28 de julio de 2009

Elogio del sol


26 de julio

En la mañana, Laura y Marcelo me acompañaron a la ruta para despedirme. Allí subí a un micro que me depositó en la entrada a Cabo Polonio. De allí mismo tuve que tomar un camión que te lleva entre los médanos hasta la villa.
Laura había hablado con una amiga que tenía una cabaña para 6 personas en Cabo Polonio y me la alquiló por dos días a un buen precio. La experiencia de la soledad en aquel lugar inhóspito me seducía.
En el camión conocí dos tipos bastantes hippies con los que me puse a conversar enseguida. Mientras compartíamos los sentires por la conmovedora belleza que nos rodeaba, uno de ellos dijo que sólo faltaba que te sirvieran un trago allí. Entonces saqué la petaca de whisky que había comprado junto a otras provisiones en El pinar, y se la entregué.
Ese fue el comienzo de una nueva amistad. El otro era dueño de un hostel en la playa, y el que ahora tomaba un largo de trago de mi petaca, un amigo de toda la vida que estaba de visita. Me invitaron a visitarlos cuando quisiera.

Cabo Polonio es un caserío con mar a ambos lados y un faro en la punta. De belleza ostensiblemente natural, conservada como un refugio, sin luz eléctrica ni ningún servicio, agua de pozo, velas, como mucho una garrafa para el gas o energía de luz solar si se tienen paneles. Viven entre 50 y 70 personas en invierno. Creo no haber cruzado más de 15 en los dos días que estuve.

La casita era un sueño, levantada sobre una lomada, frente al faro y una vista al mar prodigiosa. Pero la noche me agarró de improvisto. La temperatura descendió abrupta y ferozmente y el frío me despertó a las dos y pico de la mañana como si mil ametralladoras me estuvieran dando balazos en todo el cuerpo. Comencé a quitarle a las otras camas todos los abrigos disponibles y armé una montaña sobre mí que pesaba casi hasta aplastarme. 5 frazadas, 2 acolchados y la ropa puesta, no pudieron combatir el frío que, obstinado, insistía en dormir conmigo, o mejor dicho, no dejarme dormir. 

Entonces me di cuenta de la salamandra.

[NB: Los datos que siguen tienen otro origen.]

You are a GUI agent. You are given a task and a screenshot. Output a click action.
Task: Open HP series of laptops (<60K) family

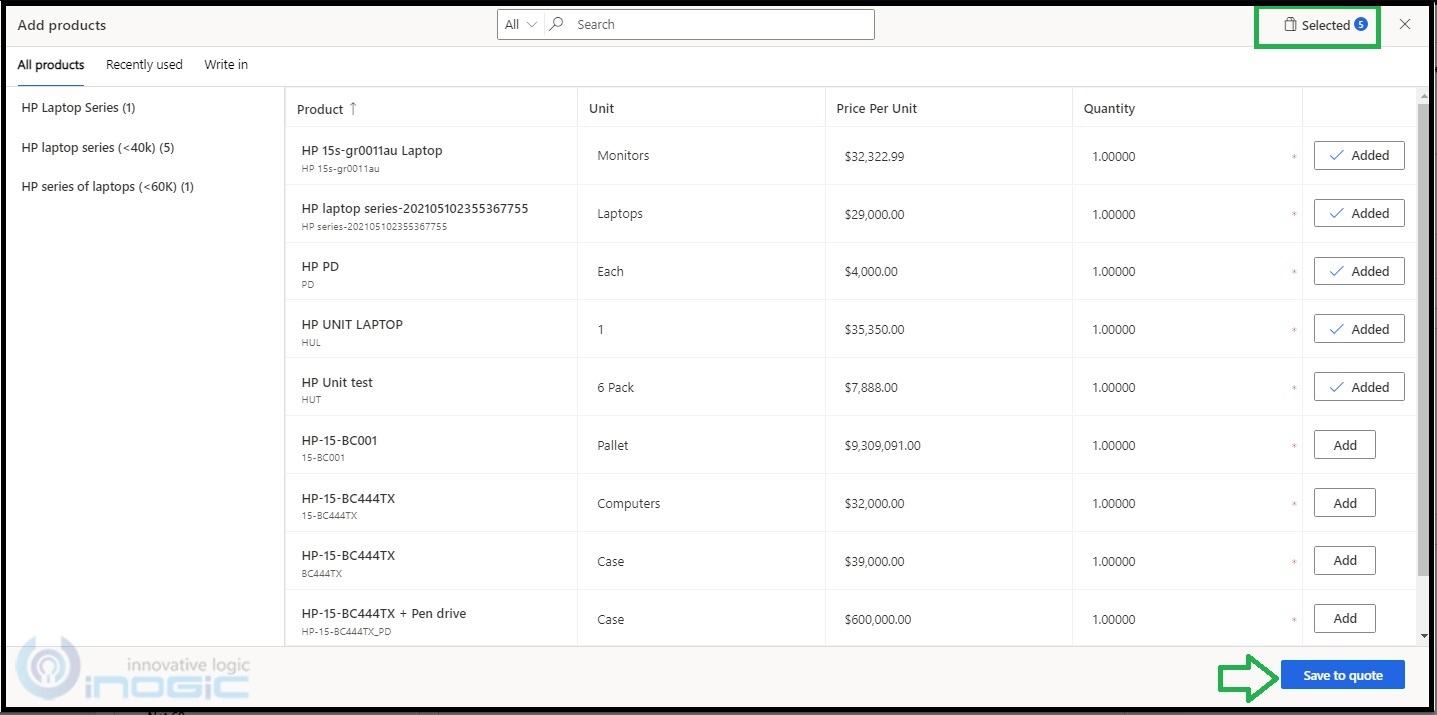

El tema es que no tenía leña y a esa hora no habría forma de conseguir. Sin embargo, recordé que la despensa tenía la leña afuera. Me abrigué lo más que pude, y guiado a penas por la luz de la linterna de mi celular, medio desorientado atravesé la noche helada de humedad y me robé toda la leña que pude.
Al encender la salamandra, descubrí que la leña estaba mucho más que húmeda y mientras los leños chorreaban agua hacia afuera, un humo llenó la cabaña a un punto que tuve que abrir puertas y ventanas y perder el poco calor que había acumulado del día. Finalmente, la leña se fue secando en el fuego y pude recuperar algo de calor pegado al fuego. La noche fue un extravío onírico en el cual la realidad parecía pesadilla. Dormí poco y mal, hasta que me despertó la luz del día. Como una recompensa por estar vivo, la ventana me regaló un descomunal amanecer sobre el mar. El fuego y el agua me brindaron un espectáculo de colores y destellos. Venía el sol a calentarlo todo.